Showing posts with label privacy. Show all posts
Showing posts with label privacy. Show all posts

Tuesday, March 22, 2011

Dear Internet Mom

Note: If you're looking for this week's Hodgepodge questions you'll find them here.

Last Friday I had an errand to run some distance from home. As I was driving I found myself caught up in the dialogue of a call in radio show which centered around a recent online essay written by a mom of two small children (a 3 yo daughter and a 20 month old son). You can read her original post here but essentially she says she loves her son more than her daughter. (Did anyone else think YIKES?!!) She doesn't say she doesn't love her daughter, just that she loves her son more. She went on to write about imaginary worse case scenarios and how she could envision living without her daughter but not without her son...that she hopes this third child she's expecting is a girl so she can "start over with a little girl..."

Do you think people have opinions about this?
Whoa!
You betcha!

GIVEN TASK: Copy the part of the blog post that opens with the words containing "Dear Internet Mom" and closes with "You betcha!", substituting "firstborn" for every "daughter".

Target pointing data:
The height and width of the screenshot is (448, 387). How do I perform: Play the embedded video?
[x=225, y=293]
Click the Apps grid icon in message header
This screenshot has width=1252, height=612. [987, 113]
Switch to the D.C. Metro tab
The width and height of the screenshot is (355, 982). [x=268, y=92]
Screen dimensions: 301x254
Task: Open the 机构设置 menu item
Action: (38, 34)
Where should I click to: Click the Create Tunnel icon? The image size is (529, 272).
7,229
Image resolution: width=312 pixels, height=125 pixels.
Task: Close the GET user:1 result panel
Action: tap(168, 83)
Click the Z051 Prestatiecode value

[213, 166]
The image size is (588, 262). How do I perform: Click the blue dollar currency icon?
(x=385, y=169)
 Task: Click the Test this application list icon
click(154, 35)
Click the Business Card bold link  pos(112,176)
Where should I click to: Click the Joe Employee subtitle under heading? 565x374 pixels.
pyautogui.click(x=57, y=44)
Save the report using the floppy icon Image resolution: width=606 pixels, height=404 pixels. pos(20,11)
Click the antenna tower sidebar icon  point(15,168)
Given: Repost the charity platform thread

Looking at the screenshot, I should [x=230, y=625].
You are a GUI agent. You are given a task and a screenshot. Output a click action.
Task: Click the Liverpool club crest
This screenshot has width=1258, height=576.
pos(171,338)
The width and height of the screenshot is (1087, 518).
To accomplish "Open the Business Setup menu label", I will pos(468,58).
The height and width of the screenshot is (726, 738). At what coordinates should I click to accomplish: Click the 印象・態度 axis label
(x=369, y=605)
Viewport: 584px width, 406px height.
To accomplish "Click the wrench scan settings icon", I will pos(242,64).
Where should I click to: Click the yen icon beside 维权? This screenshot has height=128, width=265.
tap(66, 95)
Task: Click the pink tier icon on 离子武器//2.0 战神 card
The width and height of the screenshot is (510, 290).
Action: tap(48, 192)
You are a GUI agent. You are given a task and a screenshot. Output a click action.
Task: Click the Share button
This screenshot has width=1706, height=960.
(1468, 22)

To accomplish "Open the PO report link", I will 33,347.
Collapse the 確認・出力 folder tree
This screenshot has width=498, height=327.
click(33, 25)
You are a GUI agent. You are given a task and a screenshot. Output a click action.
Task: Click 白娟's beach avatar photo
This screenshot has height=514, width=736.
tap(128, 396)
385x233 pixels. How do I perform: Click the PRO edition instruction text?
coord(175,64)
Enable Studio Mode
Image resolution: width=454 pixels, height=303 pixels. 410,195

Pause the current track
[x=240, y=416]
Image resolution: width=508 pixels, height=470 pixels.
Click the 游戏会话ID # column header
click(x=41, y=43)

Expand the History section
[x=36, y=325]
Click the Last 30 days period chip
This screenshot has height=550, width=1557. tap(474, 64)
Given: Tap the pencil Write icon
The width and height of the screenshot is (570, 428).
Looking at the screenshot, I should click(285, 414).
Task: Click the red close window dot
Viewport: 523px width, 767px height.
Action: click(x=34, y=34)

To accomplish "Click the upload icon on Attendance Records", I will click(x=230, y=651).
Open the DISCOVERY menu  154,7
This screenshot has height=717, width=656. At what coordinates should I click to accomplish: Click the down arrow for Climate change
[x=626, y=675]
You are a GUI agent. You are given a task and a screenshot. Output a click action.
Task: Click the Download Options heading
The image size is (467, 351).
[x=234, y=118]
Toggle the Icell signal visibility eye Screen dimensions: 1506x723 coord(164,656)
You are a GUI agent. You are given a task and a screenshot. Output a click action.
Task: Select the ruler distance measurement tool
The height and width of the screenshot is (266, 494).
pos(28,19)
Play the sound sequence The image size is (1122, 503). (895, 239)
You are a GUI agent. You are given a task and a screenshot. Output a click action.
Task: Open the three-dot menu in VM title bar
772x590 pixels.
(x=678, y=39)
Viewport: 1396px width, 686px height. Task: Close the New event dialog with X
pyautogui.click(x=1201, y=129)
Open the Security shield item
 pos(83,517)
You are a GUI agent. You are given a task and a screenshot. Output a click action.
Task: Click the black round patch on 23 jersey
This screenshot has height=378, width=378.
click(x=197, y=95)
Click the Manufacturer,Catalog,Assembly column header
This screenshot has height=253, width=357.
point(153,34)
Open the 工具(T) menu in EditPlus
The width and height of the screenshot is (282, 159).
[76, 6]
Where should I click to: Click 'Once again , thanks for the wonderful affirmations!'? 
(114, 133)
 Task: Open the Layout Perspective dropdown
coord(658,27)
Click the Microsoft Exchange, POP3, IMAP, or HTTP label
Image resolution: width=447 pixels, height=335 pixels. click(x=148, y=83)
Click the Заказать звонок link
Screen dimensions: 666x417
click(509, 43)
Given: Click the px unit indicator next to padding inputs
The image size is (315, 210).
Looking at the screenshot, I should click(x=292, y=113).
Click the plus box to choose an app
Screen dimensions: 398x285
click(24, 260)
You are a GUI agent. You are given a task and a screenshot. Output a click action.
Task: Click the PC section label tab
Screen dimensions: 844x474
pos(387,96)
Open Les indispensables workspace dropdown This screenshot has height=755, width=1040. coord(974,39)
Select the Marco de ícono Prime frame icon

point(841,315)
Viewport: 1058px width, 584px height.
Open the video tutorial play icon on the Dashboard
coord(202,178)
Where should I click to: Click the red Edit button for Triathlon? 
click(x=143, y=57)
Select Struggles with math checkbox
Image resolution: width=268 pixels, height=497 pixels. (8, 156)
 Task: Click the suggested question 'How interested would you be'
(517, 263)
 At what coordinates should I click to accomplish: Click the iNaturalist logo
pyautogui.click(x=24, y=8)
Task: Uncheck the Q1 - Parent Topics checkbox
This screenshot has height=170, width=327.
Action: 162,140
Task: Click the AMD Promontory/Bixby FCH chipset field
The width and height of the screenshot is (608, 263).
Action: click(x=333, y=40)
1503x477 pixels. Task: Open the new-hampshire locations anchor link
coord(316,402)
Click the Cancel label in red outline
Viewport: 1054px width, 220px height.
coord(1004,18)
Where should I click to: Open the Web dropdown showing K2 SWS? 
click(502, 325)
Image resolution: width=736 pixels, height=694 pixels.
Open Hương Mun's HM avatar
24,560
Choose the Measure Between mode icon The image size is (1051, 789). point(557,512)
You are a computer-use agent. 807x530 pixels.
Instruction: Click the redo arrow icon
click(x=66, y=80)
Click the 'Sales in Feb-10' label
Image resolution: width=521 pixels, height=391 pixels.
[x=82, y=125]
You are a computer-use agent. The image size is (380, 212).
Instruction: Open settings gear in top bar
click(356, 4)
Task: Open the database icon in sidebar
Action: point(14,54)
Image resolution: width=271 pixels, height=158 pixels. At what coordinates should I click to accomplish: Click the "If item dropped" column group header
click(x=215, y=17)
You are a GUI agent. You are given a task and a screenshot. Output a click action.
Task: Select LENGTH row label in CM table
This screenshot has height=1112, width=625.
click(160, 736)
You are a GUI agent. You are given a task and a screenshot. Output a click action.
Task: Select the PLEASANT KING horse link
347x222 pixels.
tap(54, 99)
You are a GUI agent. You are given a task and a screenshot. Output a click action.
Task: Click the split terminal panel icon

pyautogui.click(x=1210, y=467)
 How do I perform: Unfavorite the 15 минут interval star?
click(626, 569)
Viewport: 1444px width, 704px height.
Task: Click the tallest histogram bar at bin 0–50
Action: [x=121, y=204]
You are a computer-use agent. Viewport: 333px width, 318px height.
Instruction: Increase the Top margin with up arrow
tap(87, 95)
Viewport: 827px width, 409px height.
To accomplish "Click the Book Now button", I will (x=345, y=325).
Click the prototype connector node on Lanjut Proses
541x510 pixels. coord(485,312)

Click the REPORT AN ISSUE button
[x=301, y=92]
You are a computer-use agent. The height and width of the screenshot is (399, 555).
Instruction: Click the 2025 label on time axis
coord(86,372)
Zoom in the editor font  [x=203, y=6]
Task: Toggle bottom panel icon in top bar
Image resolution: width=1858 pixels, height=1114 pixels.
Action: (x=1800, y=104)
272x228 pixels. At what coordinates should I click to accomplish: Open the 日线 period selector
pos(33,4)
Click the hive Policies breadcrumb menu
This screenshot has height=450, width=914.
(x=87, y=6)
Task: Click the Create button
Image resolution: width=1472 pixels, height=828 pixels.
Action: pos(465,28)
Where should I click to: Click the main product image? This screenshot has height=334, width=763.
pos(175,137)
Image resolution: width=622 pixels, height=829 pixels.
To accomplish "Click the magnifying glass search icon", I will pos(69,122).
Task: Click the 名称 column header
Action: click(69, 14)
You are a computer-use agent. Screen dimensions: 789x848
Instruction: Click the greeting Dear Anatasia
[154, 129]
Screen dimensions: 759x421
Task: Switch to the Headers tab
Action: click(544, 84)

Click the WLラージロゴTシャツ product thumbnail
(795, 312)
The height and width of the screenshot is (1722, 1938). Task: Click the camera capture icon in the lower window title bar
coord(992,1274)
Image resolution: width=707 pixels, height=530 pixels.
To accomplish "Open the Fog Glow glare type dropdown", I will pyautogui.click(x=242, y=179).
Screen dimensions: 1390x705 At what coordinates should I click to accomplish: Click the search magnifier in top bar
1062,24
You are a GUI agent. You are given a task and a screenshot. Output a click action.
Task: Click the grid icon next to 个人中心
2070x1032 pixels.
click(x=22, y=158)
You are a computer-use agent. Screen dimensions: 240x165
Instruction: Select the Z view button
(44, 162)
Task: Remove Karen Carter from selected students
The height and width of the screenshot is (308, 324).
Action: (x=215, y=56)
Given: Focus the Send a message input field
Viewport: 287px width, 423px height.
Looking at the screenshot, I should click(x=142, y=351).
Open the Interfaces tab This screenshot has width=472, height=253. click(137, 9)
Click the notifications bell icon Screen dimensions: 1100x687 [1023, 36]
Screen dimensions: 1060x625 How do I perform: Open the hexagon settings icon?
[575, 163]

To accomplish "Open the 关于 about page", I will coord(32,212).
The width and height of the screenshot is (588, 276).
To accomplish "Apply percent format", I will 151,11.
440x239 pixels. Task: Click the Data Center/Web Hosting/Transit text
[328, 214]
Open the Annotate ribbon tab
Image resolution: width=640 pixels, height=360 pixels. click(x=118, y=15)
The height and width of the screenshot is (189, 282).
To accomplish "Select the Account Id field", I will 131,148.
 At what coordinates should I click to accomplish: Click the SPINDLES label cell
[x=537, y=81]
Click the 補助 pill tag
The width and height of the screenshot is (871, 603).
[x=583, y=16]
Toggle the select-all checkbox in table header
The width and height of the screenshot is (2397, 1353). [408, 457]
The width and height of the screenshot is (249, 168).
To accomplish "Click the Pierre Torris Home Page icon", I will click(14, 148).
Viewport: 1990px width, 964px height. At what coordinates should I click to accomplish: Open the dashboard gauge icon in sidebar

COMPLETE OUTPUT:
Dear Internet Mom

Note: If you're looking for this week's Hodgepodge questions you'll find them here.

Last Friday I had an errand to run some distance from home. As I was driving I found myself caught up in the dialogue of a call in radio show which centered around a recent online essay written by a mom of two small children (a 3 yo firstborn and a 20 month old son). You can read her original post here but essentially she says she loves her son more than her firstborn. (Did anyone else think YIKES?!!) She doesn't say she doesn't love her firstborn, just that she loves her son more. She went on to write about imaginary worse case scenarios and how she could envision living without her firstborn but not without her son...that she hopes this third child she's expecting is a girl so she can "start over with a little girl..."

Do you think people have opinions about this?
Whoa!
You betcha!